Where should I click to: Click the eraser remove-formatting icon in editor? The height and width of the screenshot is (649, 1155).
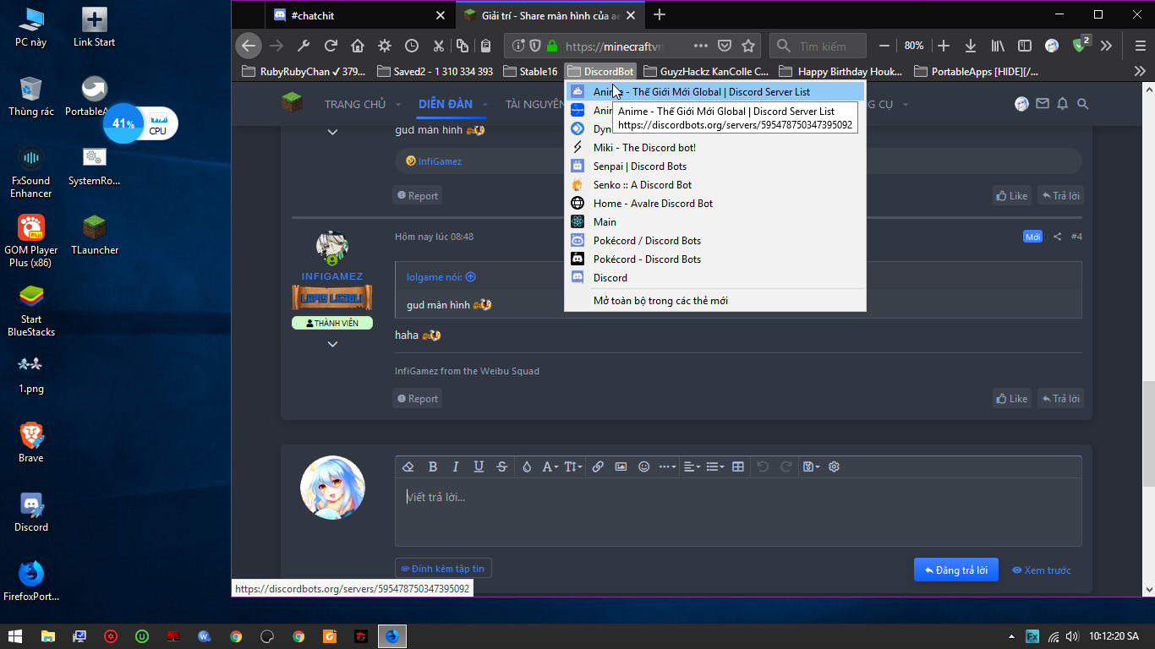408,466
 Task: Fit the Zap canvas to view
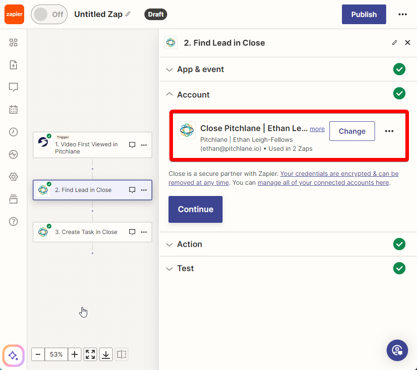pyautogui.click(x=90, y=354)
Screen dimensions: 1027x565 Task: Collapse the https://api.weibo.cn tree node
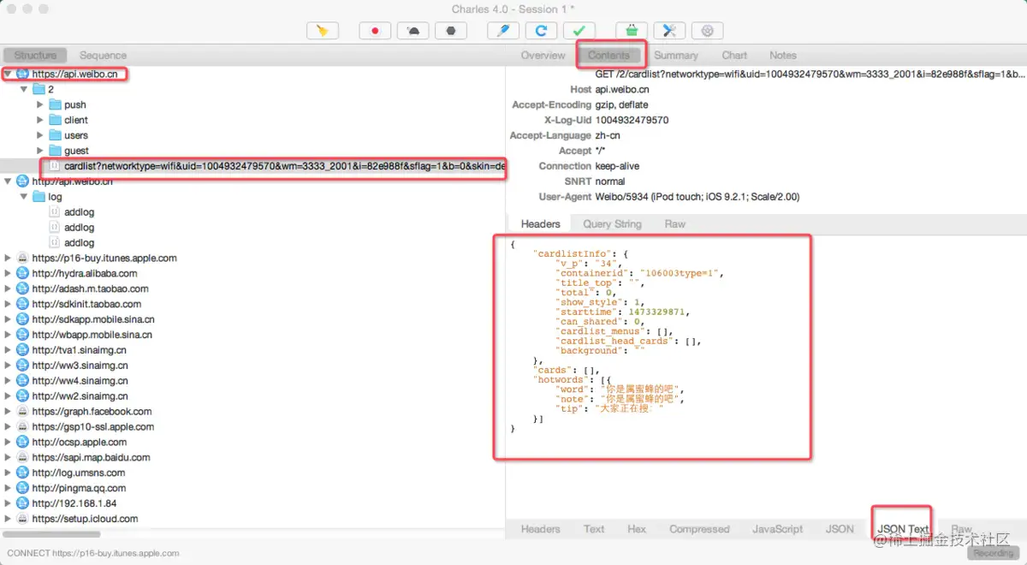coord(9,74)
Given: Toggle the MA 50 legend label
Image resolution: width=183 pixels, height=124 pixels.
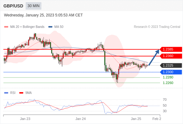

....

* Exercise instructions *
Go back to the records above and write them out exactly, without the pictures.

* Finished task *
Where should I click to: Click the eraser remove-formatting icon in editor? The height and width of the screenshot is (649, 1155).
408,466
 Task: Fit the Zap canvas to view
pyautogui.click(x=90, y=354)
Screen dimensions: 1027x565 Task: Collapse the https://api.weibo.cn tree node
coord(9,74)
Given: Toggle the MA 50 legend label
Image resolution: width=183 pixels, height=124 pixels.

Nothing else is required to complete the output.